Start of INFORMATION

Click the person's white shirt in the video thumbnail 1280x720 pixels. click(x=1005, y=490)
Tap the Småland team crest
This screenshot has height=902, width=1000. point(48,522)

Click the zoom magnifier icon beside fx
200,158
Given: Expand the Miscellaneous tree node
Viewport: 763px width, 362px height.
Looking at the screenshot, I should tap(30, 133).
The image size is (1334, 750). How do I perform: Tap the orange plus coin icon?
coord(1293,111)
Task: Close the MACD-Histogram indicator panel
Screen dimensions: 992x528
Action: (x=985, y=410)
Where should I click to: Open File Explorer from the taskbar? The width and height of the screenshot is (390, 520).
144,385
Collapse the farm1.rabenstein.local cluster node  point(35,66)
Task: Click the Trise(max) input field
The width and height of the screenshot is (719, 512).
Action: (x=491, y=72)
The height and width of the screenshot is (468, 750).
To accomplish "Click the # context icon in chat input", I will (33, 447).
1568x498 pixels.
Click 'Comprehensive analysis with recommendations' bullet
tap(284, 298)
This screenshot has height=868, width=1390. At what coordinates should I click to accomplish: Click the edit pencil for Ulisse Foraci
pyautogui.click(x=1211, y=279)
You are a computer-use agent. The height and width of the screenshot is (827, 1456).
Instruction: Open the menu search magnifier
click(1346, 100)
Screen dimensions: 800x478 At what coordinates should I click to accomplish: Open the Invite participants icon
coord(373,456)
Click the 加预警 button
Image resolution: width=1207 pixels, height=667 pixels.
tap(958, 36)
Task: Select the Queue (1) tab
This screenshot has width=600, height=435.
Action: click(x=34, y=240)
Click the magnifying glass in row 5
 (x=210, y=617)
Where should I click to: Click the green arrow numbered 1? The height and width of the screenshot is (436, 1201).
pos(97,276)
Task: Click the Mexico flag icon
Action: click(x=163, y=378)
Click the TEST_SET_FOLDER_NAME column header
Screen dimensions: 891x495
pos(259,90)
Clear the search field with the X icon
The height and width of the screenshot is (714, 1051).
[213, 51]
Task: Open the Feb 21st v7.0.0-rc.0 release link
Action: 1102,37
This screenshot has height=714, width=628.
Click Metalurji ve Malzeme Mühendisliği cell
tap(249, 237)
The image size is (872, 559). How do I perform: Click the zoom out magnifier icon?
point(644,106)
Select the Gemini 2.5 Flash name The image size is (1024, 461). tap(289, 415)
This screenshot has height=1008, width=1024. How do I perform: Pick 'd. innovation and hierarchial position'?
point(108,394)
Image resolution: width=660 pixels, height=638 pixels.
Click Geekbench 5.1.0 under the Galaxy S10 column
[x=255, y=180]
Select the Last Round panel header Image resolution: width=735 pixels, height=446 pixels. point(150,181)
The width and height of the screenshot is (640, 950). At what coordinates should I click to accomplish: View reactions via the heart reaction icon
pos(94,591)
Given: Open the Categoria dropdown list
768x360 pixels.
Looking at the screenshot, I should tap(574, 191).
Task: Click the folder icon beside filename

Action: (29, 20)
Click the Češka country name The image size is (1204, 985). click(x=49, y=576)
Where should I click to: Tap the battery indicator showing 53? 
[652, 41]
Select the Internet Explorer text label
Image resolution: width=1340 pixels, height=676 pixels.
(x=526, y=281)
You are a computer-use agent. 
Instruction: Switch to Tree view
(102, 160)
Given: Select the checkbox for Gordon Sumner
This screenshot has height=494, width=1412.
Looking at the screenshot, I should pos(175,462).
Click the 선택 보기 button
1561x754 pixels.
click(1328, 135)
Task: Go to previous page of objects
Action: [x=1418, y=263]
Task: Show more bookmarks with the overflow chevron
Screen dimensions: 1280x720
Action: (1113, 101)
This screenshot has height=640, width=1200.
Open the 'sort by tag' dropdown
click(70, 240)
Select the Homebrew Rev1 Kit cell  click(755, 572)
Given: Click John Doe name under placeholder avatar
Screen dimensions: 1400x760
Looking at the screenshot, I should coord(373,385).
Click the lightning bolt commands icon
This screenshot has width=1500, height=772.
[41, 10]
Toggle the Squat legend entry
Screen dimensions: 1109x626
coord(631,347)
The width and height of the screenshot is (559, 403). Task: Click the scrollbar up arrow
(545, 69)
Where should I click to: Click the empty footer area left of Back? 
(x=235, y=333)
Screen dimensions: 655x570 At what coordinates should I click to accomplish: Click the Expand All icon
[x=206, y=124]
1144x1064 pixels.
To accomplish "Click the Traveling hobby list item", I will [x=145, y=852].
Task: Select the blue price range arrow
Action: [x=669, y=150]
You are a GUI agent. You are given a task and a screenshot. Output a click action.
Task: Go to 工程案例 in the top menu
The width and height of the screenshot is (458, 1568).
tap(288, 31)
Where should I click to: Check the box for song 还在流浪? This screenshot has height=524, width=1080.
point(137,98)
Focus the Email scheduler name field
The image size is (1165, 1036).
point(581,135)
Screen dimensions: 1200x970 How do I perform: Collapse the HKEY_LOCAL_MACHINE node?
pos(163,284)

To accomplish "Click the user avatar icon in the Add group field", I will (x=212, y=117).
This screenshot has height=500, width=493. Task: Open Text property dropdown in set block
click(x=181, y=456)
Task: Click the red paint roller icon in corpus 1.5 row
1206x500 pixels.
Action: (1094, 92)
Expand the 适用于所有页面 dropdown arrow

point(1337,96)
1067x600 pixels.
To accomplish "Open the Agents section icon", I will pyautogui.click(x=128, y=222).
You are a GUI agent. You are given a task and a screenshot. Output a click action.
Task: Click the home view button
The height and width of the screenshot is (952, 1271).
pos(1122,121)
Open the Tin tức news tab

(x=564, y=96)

End of INFORMATION

• _ABOUT THIS EXERCISE_: Starting at the line that contains "Where should I click to: Check" and ending at the last line of the data, repeat each line exactly; include nothing else.

• _RESULT OF THE EXERCISE_:
Where should I click to: Check the box for song 还在流浪? This screenshot has height=524, width=1080.
point(137,98)
Focus the Email scheduler name field
The image size is (1165, 1036).
point(581,135)
Screen dimensions: 1200x970 How do I perform: Collapse the HKEY_LOCAL_MACHINE node?
pos(163,284)

To accomplish "Click the user avatar icon in the Add group field", I will (x=212, y=117).
This screenshot has height=500, width=493. Task: Open Text property dropdown in set block
click(x=181, y=456)
Task: Click the red paint roller icon in corpus 1.5 row
1206x500 pixels.
Action: (1094, 92)
Expand the 适用于所有页面 dropdown arrow

point(1337,96)
1067x600 pixels.
To accomplish "Open the Agents section icon", I will pyautogui.click(x=128, y=222).
You are a GUI agent. You are given a task and a screenshot. Output a click action.
Task: Click the home view button
The height and width of the screenshot is (952, 1271).
pos(1122,121)
Open the Tin tức news tab

(x=564, y=96)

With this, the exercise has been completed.